- [Given data]
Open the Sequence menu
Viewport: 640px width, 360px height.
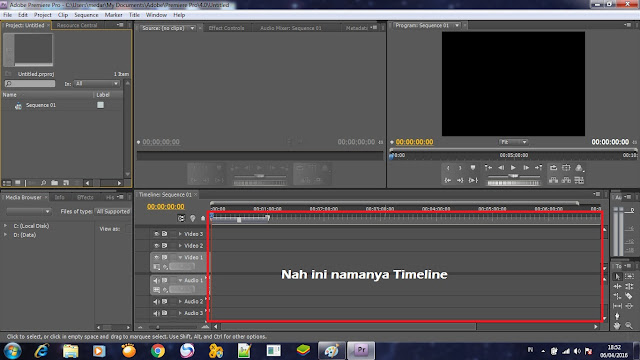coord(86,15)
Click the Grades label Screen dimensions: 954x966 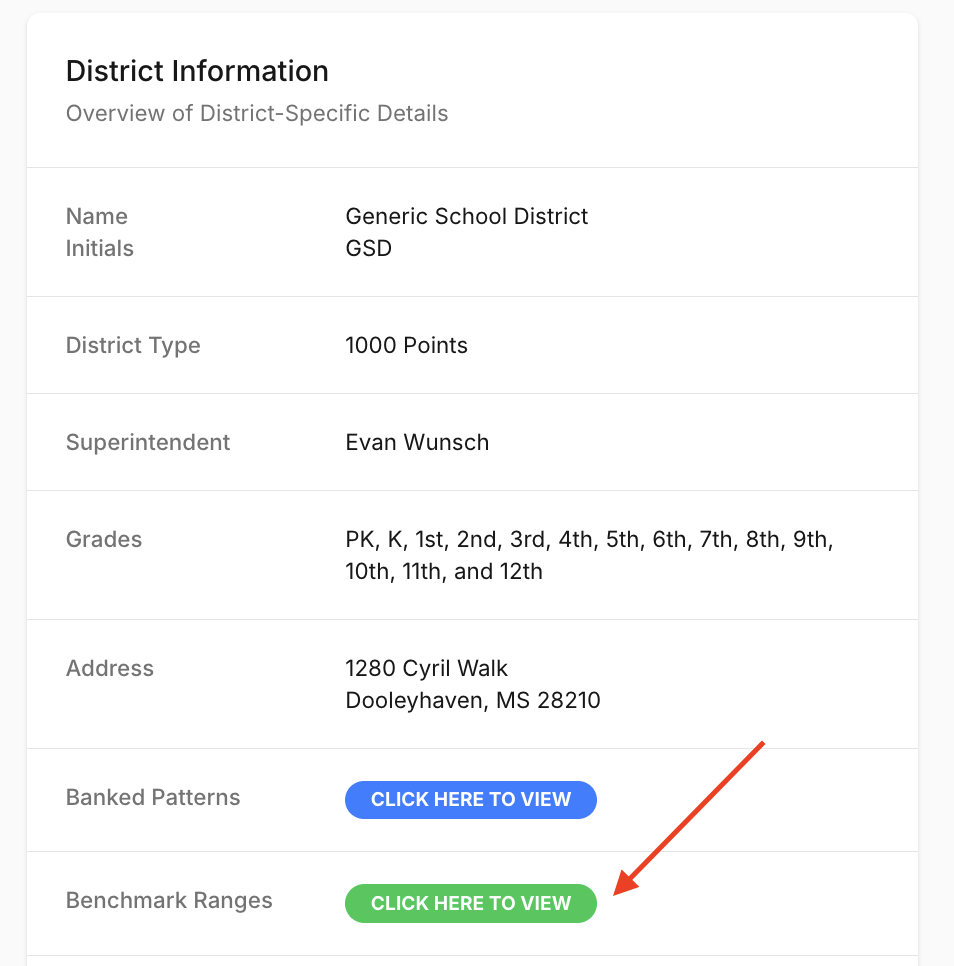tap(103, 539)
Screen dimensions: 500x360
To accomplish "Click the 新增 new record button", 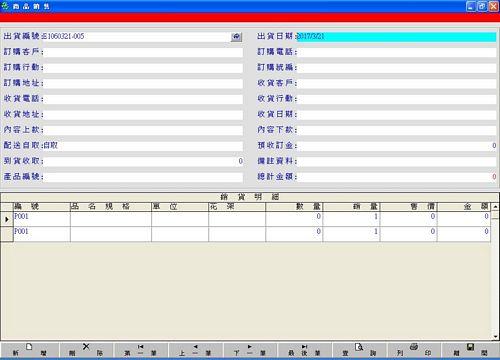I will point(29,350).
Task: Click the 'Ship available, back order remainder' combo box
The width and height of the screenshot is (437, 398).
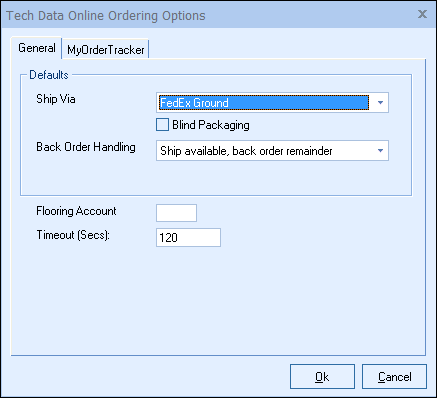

--

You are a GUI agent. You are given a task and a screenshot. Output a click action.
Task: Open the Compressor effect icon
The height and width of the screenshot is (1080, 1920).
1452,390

- [Work to complete]
Could you repeat the lines above, everything from "Task: Click the" down to "The width and", switching "combo box" to "dropdown list" and keeping all else the same?

- [Task solution]
Task: Click the 'Ship available, back order remainder' dropdown list
The width and height of the screenshot is (437, 398).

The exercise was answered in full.